Please repeat every entry, keeping each one exactly the same.

::::::

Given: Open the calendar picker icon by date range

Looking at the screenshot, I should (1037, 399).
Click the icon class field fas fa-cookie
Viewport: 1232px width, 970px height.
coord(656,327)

::::::

*Response to this exercise*
Given: Open the calendar picker icon by date range

Looking at the screenshot, I should (1037, 399).
Click the icon class field fas fa-cookie
Viewport: 1232px width, 970px height.
coord(656,327)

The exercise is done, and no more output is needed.